- Passage to read
= = = = = = =

Goof Gas; Or, Read Him His Rights

Remember that old Bullwinkle episode where Boris and Natasha dosed America’s finest brains with a secret gas that made them stupid? Goof gas has been discovered; it’s the word “terrorism.” Effective in 94% of people (personal observation).

The sordid trick of creating a special, sacred, untouchable category of people whose motives are supposed to be irrational and unknowable– or let’s say “evil,” for brevity’s sake– is having its predictable effects. The 19-year-old second suspect in the Boston Marathon bombing has been labeled a Terrorist, and gray-haired elder statesmen are baying to have him thrown into Guantanamo; people I supposedly am friendly with, or friend-of-a-friendly with (by the standards of Facebook) are calling for him to be tortured (as if that would serve any purpose of investigation or law). And, most notoriously, a city of 600,000 people was on lockdown for 48 hours and thousands of police were swarming around as if he were Godzilla come back from the bottom of the sea.

= = = = = = =

- Data to examine

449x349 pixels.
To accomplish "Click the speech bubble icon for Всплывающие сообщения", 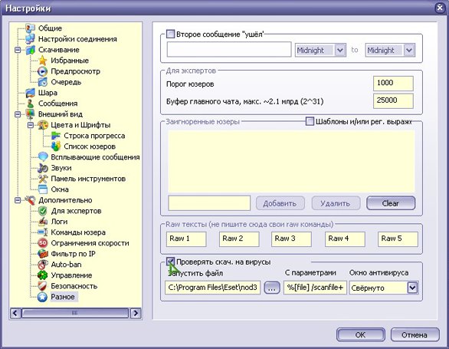I will pyautogui.click(x=43, y=157).
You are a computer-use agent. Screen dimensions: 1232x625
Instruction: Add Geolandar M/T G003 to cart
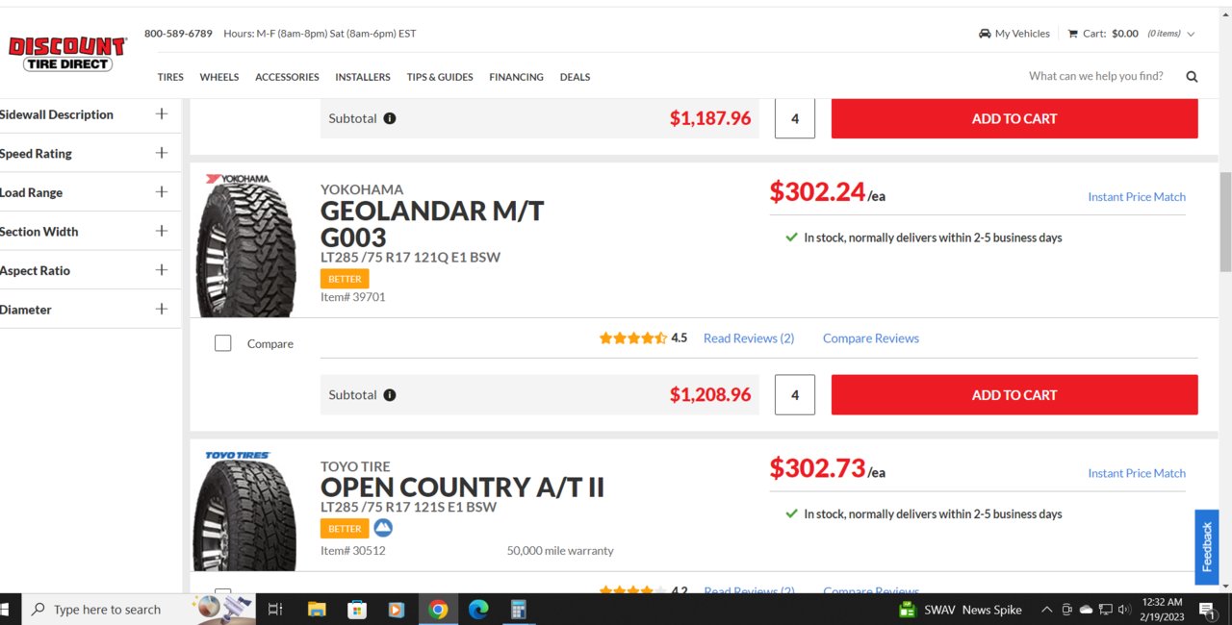click(x=1014, y=395)
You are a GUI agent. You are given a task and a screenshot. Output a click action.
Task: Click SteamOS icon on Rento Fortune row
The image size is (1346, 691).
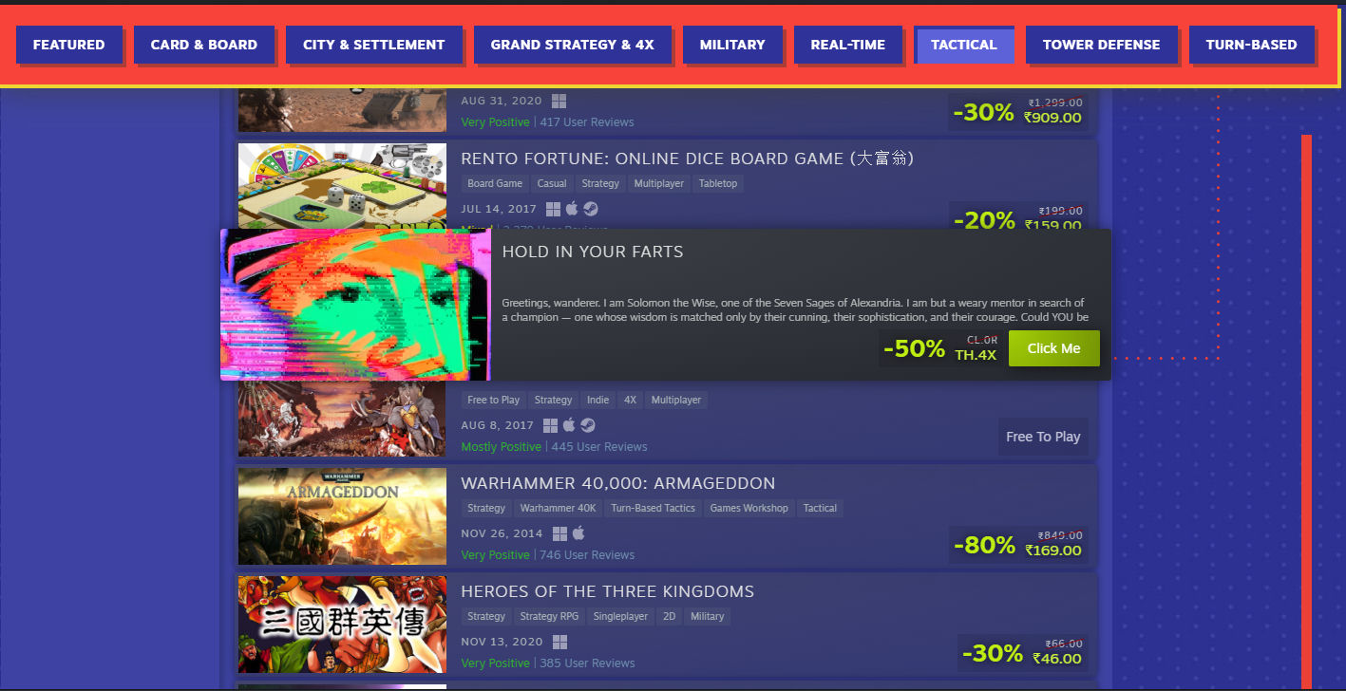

= = = = = = =

- What to work on
[a] Decide whether each statement agrees with the passage on goof gas. For each, answer yes or no and quote the words that decide it.
(i) The second suspect in the Boston Marathon bombing was 19 years old.
(ii) The city was on lockdown for 24 hours.
(iii) The figure on how many people the goof gas affects comes from a survey.
[b] According to the passage on goof gas, what is the goof gas that has been discovered?
[c] List every number given in the passage on goof gas, and state what each one refers to.

- Answers by item
[a]
(i) Yes: "The 19-year-old second suspect in the Boston Marathon bombing"
(ii) No: "a city of 600,000 people was on lockdown for 48 hours"
(iii) No: "Effective in 94% of people (personal observation)."

[b] It is the word "terrorism."

[c]
94%: the share of people in whom the goof gas is effective
19: the age of the second suspect in the Boston Marathon bombing
600,000: the number of people in the city on lockdown
48: the number of hours the city was on lockdown